The spatial proteome of the Plasmodium falciparum schizont illuminates the composition and evolutionary trajectories of its organelles

Malaria is caused by apicomplexan parasites of the genus Plasmodium , with all malaria symptoms and pathology caused by parasite stages that develop within, or transit between, host erythrocytes. The ability of Plasmodium cells to parasitise erythrocytes depends on distinctive intracellular compartments associated with invasion, as well as the development of unique cellular niches within the infected host cell. However, our understanding of the biology of the malaria parasite is limited by the fact that a large proportion of the parasite’s proteome has no known cellular location or function.
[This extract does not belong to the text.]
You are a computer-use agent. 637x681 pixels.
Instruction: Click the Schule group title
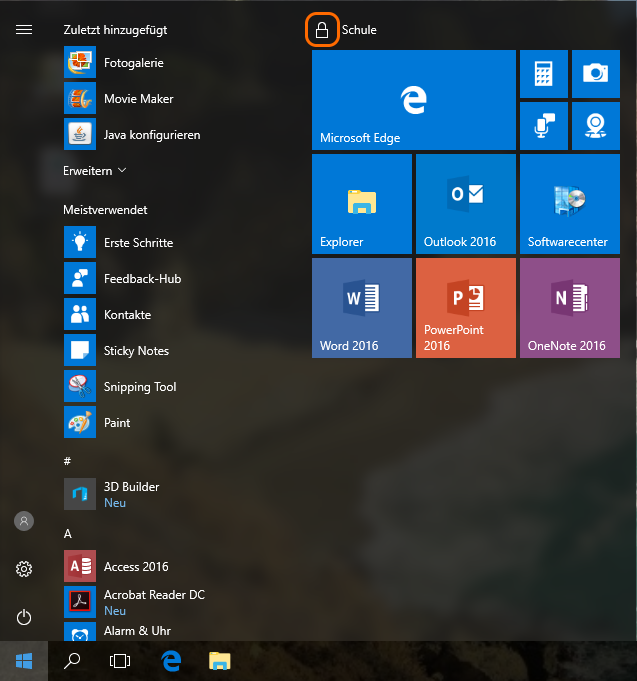359,30
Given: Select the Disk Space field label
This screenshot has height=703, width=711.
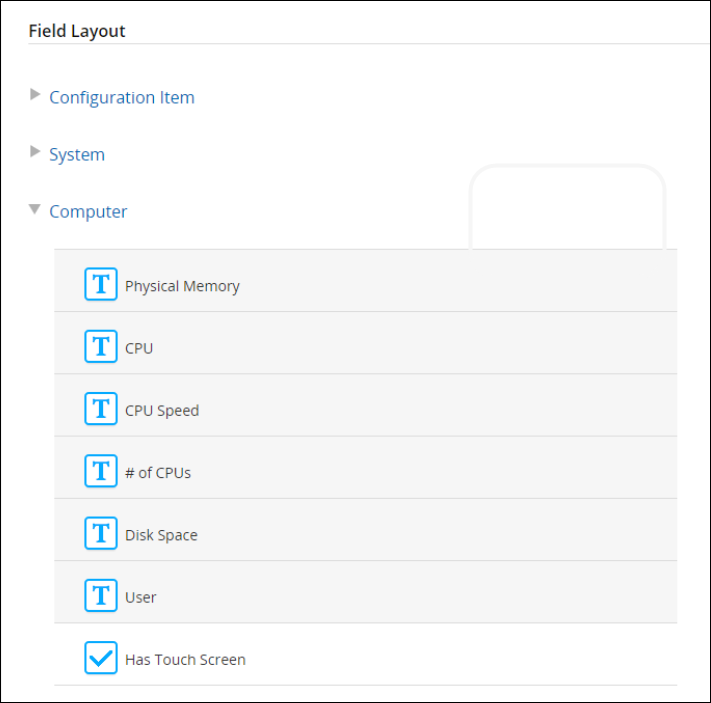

To address this problem, we have generated comprehensive high-resolution maps of protein subcellular localisation for the invasive stage of the erythrocytic life cycle of Plasmodium falciparum , the major cause of malaria mortality. Using the spatial proteomics technique hyperplexed Localisation of Organelle Proteins by Isotopic Tagging (hyperLOPIT) we generated data for 3000 P. falciparum proteins expressed in late schizont stages. Our hyperLOPIT data resolved 24 distinct cellular niches, and using supervised machine-learning we can classify 1646 proteins into one of these compartments including exported sites within the host cell. Through comparative genomic analyses our data resolve the spatial patterns of cell evolution that have shaped the development of Plasmodium species and ongoing adaptive pressures and responses that challenge our efforts to manage these major disease-causing organisms.